• Exercise:
Repeat precisely the span of lines below that opens with the line containing "You are a computer-use agent. 648x486 pixels." and closes with the line containing "on the y-axis", both included.

Top of Material to process

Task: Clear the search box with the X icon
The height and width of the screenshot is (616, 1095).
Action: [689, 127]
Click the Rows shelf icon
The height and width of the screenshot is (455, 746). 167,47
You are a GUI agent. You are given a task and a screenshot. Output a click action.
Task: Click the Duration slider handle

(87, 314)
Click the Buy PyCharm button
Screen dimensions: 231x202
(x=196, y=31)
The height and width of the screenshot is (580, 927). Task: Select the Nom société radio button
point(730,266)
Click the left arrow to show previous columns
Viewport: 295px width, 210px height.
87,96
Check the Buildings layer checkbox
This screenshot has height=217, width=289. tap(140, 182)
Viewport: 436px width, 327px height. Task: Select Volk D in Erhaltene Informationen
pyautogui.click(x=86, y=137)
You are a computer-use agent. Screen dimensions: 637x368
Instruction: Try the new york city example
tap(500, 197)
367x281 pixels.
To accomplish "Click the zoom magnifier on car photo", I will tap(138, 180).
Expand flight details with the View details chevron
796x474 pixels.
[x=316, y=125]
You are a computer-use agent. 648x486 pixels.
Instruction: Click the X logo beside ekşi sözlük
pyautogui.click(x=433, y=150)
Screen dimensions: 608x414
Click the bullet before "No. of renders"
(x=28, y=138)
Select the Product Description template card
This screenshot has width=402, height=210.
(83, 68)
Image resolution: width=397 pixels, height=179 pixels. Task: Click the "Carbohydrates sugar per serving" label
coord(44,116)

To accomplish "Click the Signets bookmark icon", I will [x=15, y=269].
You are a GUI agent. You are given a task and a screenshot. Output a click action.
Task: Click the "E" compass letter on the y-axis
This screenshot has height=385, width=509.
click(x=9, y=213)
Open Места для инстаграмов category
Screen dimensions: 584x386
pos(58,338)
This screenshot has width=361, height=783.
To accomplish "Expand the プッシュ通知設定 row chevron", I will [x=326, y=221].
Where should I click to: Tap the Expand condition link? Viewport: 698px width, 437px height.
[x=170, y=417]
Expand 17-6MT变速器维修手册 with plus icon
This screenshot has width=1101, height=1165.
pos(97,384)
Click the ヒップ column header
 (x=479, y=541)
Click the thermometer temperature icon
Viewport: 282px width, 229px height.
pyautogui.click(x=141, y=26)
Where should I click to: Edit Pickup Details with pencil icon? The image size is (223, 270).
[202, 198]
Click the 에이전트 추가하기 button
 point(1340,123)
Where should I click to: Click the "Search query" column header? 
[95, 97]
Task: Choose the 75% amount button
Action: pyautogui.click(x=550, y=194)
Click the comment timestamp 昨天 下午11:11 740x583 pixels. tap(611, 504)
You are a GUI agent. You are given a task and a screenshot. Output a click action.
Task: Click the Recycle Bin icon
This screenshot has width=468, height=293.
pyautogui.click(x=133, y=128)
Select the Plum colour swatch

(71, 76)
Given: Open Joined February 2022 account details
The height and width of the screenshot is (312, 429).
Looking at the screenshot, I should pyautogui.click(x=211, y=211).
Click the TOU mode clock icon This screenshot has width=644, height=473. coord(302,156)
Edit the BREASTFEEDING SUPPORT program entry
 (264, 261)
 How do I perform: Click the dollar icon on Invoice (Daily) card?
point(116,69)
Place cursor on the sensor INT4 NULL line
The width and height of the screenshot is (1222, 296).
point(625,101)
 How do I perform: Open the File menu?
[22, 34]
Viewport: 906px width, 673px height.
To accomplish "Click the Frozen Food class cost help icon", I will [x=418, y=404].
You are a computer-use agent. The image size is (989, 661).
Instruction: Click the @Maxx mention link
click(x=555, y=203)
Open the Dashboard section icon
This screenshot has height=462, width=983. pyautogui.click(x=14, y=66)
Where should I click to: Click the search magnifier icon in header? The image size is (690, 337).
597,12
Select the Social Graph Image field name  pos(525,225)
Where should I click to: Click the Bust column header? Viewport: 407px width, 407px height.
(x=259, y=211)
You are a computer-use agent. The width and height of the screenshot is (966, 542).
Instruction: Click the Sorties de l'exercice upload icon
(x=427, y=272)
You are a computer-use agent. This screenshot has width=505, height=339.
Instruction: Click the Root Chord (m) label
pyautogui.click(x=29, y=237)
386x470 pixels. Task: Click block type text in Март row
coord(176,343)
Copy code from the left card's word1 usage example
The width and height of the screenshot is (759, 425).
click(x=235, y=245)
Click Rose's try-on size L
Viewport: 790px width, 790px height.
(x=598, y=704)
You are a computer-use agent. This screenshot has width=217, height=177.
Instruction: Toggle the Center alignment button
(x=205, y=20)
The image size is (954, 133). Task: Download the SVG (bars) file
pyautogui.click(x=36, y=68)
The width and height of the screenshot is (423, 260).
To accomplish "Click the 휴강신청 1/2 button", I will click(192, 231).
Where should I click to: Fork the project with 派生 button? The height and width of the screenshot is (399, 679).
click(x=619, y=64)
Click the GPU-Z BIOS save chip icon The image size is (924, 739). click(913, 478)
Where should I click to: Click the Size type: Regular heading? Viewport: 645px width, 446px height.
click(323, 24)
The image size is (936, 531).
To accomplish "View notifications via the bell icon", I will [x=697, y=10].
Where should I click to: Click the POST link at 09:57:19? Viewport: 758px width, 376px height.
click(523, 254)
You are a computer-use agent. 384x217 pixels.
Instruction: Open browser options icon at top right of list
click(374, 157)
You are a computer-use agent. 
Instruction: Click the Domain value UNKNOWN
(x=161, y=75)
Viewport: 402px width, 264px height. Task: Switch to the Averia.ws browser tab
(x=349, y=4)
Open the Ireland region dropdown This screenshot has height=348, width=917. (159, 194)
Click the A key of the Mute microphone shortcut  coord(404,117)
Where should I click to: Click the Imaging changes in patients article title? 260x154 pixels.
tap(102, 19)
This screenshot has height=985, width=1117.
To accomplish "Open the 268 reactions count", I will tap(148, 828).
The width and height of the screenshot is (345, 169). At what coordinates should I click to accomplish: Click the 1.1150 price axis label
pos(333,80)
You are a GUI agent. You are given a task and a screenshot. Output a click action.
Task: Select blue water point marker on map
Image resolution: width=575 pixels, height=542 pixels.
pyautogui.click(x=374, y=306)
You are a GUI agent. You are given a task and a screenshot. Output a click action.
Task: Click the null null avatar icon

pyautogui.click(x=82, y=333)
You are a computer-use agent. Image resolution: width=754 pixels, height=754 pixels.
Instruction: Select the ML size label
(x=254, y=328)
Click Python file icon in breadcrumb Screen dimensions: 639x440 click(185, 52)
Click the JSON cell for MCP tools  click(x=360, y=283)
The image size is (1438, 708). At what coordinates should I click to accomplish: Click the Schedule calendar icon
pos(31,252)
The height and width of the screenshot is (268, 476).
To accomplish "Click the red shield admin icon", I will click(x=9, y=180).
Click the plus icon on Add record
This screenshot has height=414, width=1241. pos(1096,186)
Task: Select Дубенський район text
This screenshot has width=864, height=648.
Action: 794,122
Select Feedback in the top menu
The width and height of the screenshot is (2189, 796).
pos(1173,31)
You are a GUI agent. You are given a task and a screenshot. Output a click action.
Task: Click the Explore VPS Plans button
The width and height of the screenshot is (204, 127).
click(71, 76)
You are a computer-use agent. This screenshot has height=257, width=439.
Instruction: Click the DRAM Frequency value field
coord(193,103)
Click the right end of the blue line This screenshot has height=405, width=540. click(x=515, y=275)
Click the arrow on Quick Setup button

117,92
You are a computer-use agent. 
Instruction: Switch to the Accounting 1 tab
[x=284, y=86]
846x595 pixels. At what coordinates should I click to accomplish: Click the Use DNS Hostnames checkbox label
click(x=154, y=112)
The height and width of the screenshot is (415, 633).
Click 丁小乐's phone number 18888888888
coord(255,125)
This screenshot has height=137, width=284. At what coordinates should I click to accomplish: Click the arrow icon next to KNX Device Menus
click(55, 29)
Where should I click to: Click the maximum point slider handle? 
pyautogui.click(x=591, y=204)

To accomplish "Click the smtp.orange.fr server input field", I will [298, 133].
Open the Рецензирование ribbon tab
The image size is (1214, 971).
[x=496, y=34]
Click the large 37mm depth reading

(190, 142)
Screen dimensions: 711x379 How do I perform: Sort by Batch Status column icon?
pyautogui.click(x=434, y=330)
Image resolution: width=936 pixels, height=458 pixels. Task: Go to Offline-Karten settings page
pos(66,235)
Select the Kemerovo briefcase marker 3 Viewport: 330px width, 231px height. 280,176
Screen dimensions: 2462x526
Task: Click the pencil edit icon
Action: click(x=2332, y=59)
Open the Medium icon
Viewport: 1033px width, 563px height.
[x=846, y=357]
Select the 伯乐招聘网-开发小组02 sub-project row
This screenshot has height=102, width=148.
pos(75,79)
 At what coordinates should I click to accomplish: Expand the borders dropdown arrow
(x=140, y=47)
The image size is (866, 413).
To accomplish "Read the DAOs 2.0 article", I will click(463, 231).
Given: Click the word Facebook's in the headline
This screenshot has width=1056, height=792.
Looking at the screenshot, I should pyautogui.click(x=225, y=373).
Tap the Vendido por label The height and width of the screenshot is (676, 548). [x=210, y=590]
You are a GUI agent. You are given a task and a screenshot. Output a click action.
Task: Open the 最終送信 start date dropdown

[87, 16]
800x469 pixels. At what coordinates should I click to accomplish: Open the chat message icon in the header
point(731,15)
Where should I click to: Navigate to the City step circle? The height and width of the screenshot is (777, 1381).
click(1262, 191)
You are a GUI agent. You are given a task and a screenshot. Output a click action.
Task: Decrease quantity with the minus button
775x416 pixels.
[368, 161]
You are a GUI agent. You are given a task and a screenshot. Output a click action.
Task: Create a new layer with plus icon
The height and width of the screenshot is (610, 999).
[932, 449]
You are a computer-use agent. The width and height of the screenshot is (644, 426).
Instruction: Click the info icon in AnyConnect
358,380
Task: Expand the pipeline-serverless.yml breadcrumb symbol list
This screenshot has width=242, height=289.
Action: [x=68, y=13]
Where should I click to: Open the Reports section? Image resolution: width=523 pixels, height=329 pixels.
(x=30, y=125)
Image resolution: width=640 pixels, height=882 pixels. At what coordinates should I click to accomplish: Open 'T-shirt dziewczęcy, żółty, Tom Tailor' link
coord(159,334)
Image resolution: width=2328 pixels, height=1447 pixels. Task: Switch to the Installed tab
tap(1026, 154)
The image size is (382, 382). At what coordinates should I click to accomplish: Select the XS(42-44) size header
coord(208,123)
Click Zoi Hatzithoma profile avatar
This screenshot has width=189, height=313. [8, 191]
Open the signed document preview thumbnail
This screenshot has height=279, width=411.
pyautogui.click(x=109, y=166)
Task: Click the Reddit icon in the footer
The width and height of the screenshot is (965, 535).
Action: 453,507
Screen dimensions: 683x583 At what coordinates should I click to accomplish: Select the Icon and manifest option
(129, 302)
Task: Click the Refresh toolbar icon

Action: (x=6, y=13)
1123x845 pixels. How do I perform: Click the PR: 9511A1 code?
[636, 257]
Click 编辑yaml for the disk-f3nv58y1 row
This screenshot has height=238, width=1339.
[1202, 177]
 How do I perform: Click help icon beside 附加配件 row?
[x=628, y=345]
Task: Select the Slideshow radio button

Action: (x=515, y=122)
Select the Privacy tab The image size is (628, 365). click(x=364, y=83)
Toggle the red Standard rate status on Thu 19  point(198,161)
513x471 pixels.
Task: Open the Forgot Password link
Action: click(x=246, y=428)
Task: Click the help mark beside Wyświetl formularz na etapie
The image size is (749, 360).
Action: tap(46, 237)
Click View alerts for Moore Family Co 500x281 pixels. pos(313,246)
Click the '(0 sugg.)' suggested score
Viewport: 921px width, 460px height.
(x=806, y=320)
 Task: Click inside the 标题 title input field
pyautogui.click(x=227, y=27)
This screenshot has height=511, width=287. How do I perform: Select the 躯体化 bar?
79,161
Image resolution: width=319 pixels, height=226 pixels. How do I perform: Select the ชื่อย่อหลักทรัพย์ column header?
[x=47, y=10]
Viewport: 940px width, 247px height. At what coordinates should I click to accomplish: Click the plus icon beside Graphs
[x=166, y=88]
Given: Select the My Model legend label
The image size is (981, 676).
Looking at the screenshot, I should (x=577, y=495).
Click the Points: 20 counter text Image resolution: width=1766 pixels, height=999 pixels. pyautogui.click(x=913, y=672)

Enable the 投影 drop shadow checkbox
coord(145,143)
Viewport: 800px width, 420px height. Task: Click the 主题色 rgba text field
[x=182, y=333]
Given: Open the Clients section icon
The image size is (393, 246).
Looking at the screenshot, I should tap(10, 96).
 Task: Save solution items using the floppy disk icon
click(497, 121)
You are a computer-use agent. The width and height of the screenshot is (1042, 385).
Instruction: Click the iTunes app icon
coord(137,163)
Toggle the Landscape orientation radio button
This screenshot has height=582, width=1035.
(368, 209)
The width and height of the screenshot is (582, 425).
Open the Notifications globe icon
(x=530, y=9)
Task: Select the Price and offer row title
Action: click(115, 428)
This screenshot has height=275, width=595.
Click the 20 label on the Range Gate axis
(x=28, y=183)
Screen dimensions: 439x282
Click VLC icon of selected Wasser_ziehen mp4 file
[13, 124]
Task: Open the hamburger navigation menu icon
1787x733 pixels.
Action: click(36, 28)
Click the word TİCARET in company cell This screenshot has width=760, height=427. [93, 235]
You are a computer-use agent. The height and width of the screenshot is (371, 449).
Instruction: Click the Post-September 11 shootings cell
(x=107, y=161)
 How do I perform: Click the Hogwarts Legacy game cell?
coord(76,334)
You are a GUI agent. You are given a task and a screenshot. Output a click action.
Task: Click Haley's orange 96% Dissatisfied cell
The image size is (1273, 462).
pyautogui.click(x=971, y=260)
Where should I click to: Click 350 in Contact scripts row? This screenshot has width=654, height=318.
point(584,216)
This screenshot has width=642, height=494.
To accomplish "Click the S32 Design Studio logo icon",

Bottom of Material to process

• Solution below:
You are a computer-use agent. 648x486 pixels.
Instruction: Click the X logo beside ekşi sözlük
pyautogui.click(x=433, y=150)
Screen dimensions: 608x414
Click the bullet before "No. of renders"
(x=28, y=138)
Select the Product Description template card
This screenshot has width=402, height=210.
(83, 68)
Image resolution: width=397 pixels, height=179 pixels. Task: Click the "Carbohydrates sugar per serving" label
coord(44,116)

To accomplish "Click the Signets bookmark icon", I will [x=15, y=269].
You are a GUI agent. You are given a task and a screenshot. Output a click action.
Task: Click the "E" compass letter on the y-axis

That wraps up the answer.